The access to scientific knowledge, whether general or factual, must necessarily involve a visual, auditory or other presentation that appeals to one or more senses of the human being. If we are interested in the visual presentation of knowledge, we notice that the natural written language occupies a predominant place in it but that other graphic forms (notations, mathematical and chemical formulas, diagrams, tables, forms, hypertexts, etc.) play an important role in facilitating the performance of various intellectual tasks (calculation, comparison, deduction, etc.).
The general framework in which our work is carried out is the study of techniques for visualizing scientific knowledge and in particular their formal specification with the purpose of building visualization tools that are adapted to the tasks of the scientific user. Indeed, experience shows that there is not an optimal visualization technique but that the effectiveness of each technique depends on the context and objectives of the user (see, for example [Card1999]).
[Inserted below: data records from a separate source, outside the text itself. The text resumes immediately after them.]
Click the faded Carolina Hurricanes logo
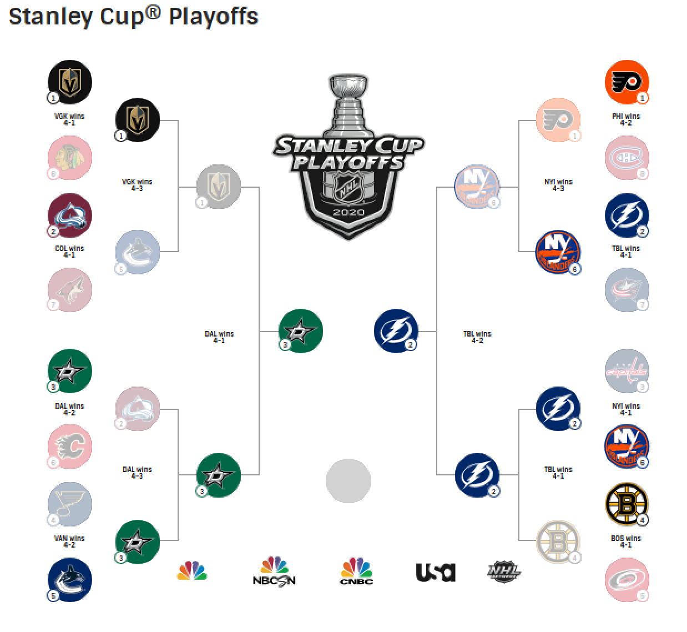The height and width of the screenshot is (632, 687). point(627,580)
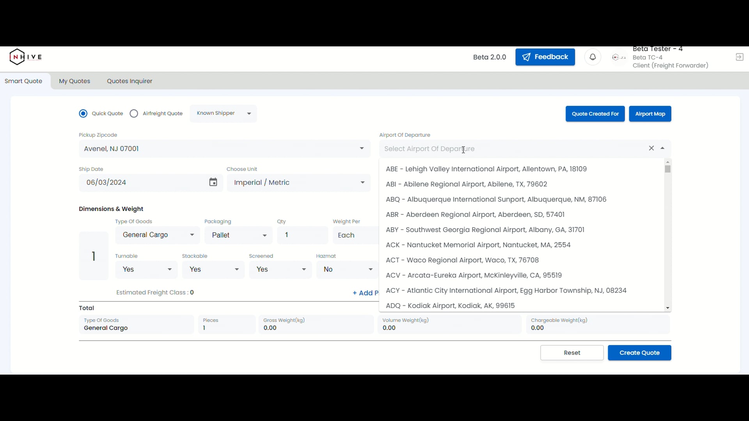The width and height of the screenshot is (749, 421).
Task: Clear the Airport Of Departure field with X
Action: tap(651, 148)
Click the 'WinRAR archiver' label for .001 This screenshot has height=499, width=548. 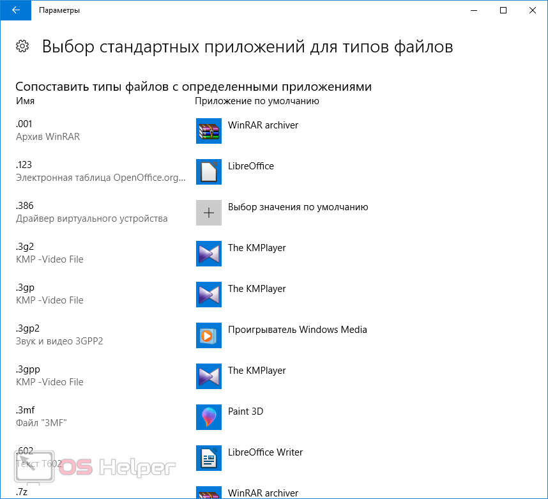pos(263,125)
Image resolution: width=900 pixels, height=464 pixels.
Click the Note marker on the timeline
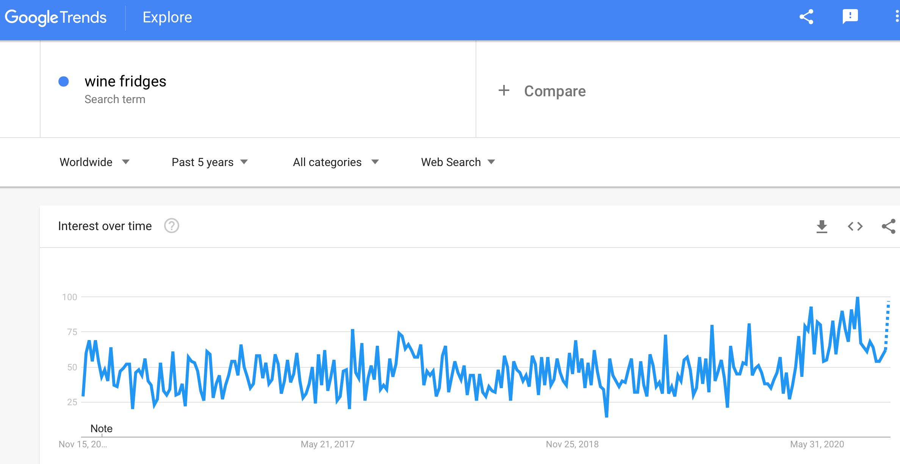click(x=102, y=429)
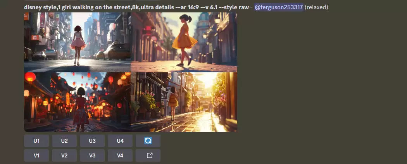This screenshot has width=407, height=164.
Task: Click the bold prompt text 'disney style,1 girl walking'
Action: [62, 7]
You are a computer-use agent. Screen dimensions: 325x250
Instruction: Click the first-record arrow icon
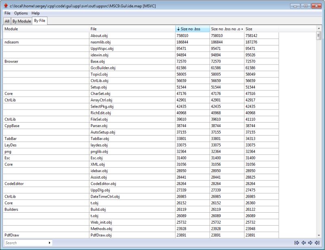click(297, 243)
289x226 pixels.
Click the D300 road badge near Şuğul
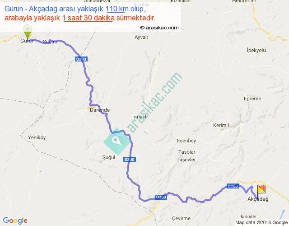click(130, 160)
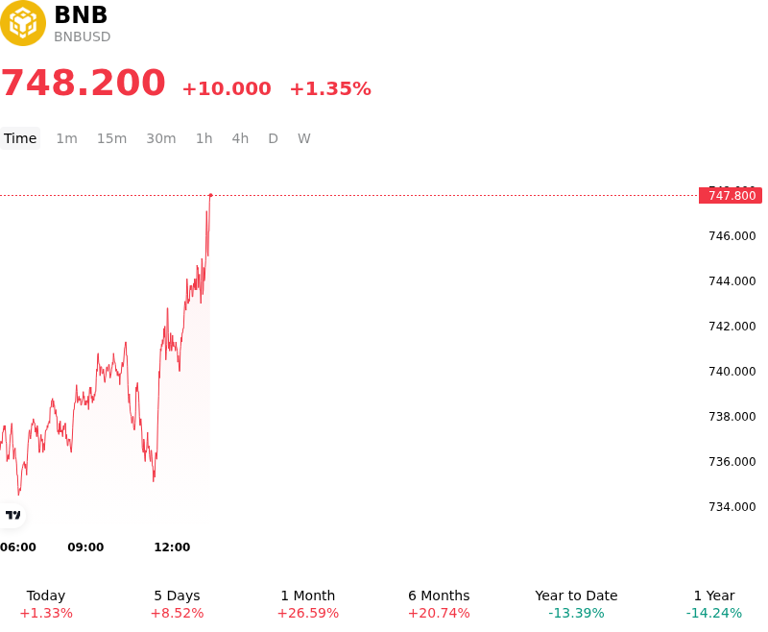
Task: Pick the 4h timeframe
Action: coord(240,138)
To formally represent the notion of visualization technique it is necessary, according to the reference model proposed by [Chi2000], To formally represent the notion of visualization technique, it is necessary to define an abstract model of the data to be visualized, an abstract model of the visual objects and an application of the data model in the abstract visual model. In the case of the visualization of scientific knowledge, it is therefore necessary to create an abstract model of the scientific knowledge to be visualized. Our goal is to provide a formalization of visualization that applies to any science, so we decided to build an ontology of the knowledge structuring objects used in the various sciences. Such an ontology will make it possible to model the knowledge to be visualized in the form of instances of the classes of this ontology, according to the diagram in figure 1.
If sciences vary according to their objects of study (differentiable functions, butterflies, human societies, elementary particles,…), they also have their own concepts to structure the knowledge produced. Mathematics produces theorems, corollaries, lemmas, conjectures, proofs, whereas physics speaks about laws, principles, measures, experimental results or anthropology produces observations, theories, explanatory hypotheses, methods. In addition, each science has developed a set of formalisms (i.e. linguistic constructs) to express and process this knowledge: chemical formulae and equations, mathematical formulae, flow diagrams, interaction diagrams, syntactic trees, etc. and a set of knowledge production techniques: experimentation, formal reasoning, surveys, observations, etc. However, it can be seen that the vocabulary for classifying scientific knowledge objects is limited and that several terms often cover similar concepts. Therefore, we can think of building a central ontology composed of a small number of classes of scientific objects. The knowledge to be visualized can then be represented as instances of these classes.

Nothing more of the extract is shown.